* WHAT TO PRODUCE
Looking through the data below, work out how many lines have the word "agent". Reply with that number only.
#### EXERCISE INPUT ####
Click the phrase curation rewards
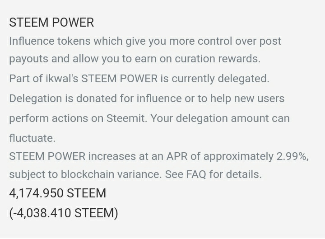325x239 pixels. (218, 59)
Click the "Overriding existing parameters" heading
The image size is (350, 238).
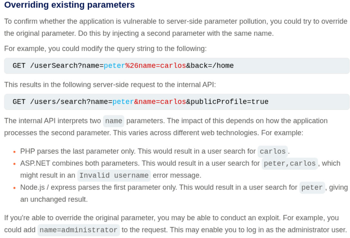[x=69, y=5]
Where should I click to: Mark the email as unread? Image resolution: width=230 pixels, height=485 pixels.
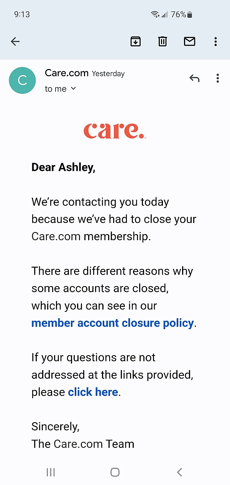point(190,41)
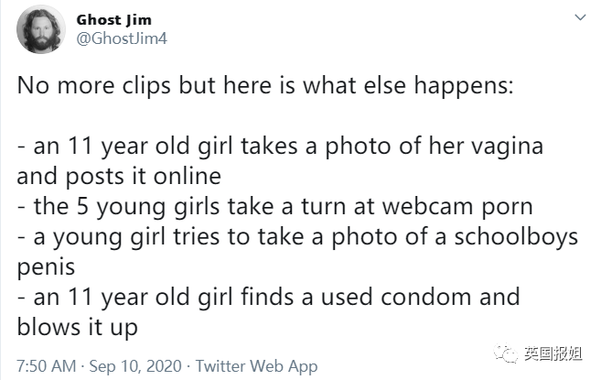
Task: Expand the tweet options chevron menu
Action: click(580, 17)
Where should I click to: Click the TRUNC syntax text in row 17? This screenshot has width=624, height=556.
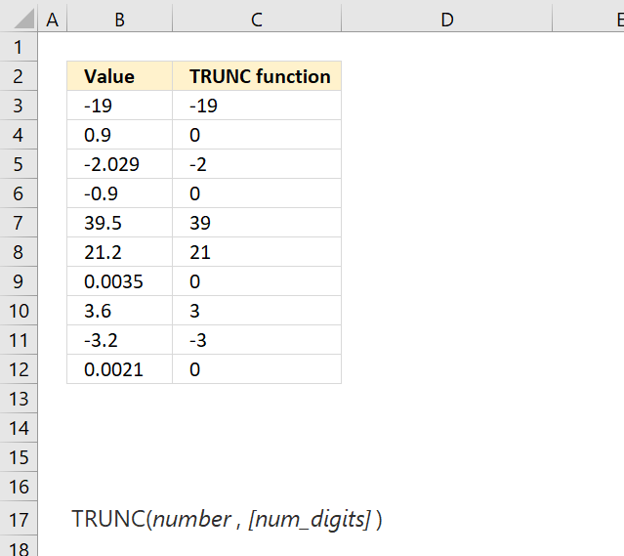click(227, 520)
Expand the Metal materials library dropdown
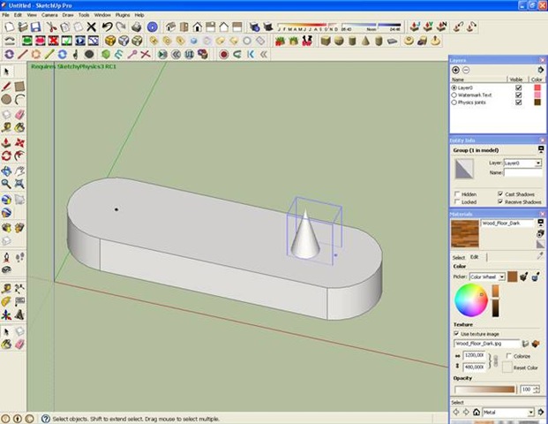This screenshot has width=548, height=424. (530, 413)
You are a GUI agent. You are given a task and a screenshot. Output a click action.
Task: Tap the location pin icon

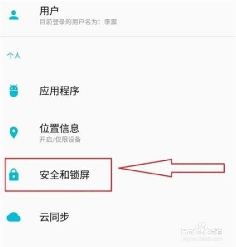point(14,133)
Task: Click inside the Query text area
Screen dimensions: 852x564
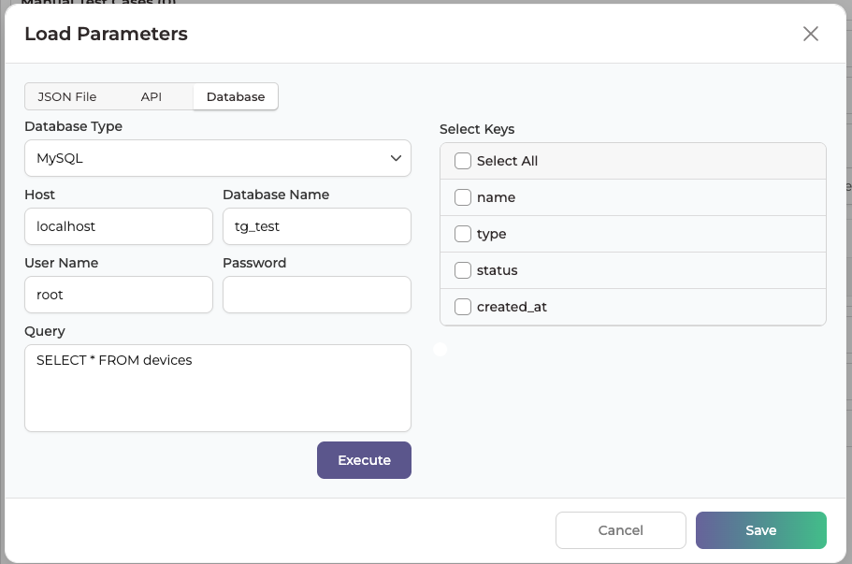Action: coord(218,388)
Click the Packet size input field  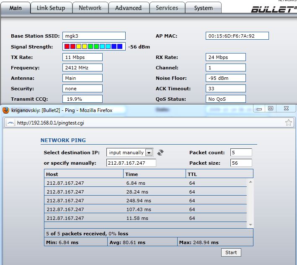[x=241, y=163]
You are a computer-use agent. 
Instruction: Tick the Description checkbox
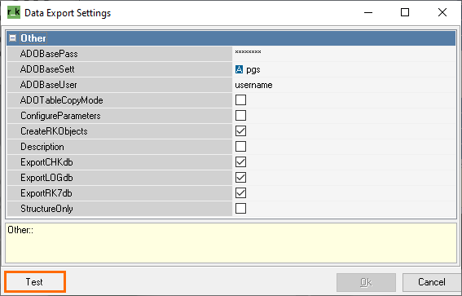240,147
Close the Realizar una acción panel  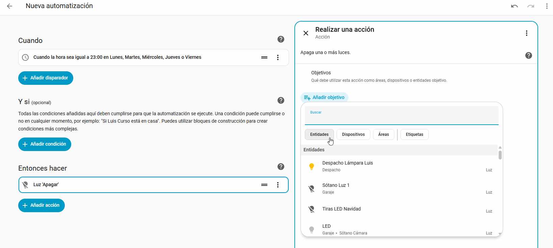point(306,33)
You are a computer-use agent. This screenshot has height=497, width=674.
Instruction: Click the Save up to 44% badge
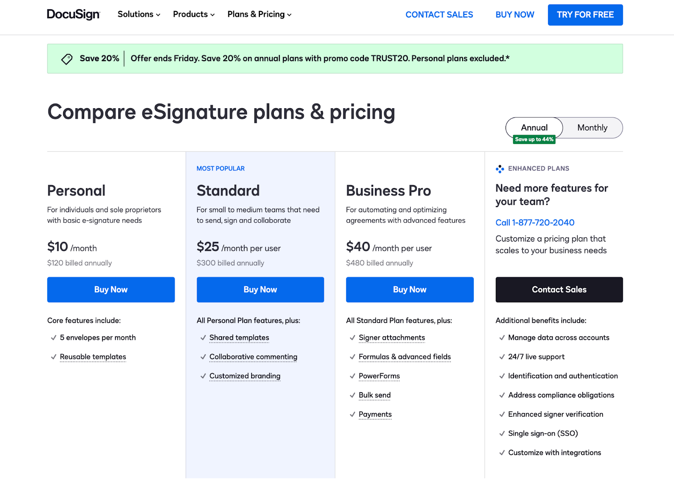coord(534,139)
####
* RESPONSE FOR THIS EXERCISE
3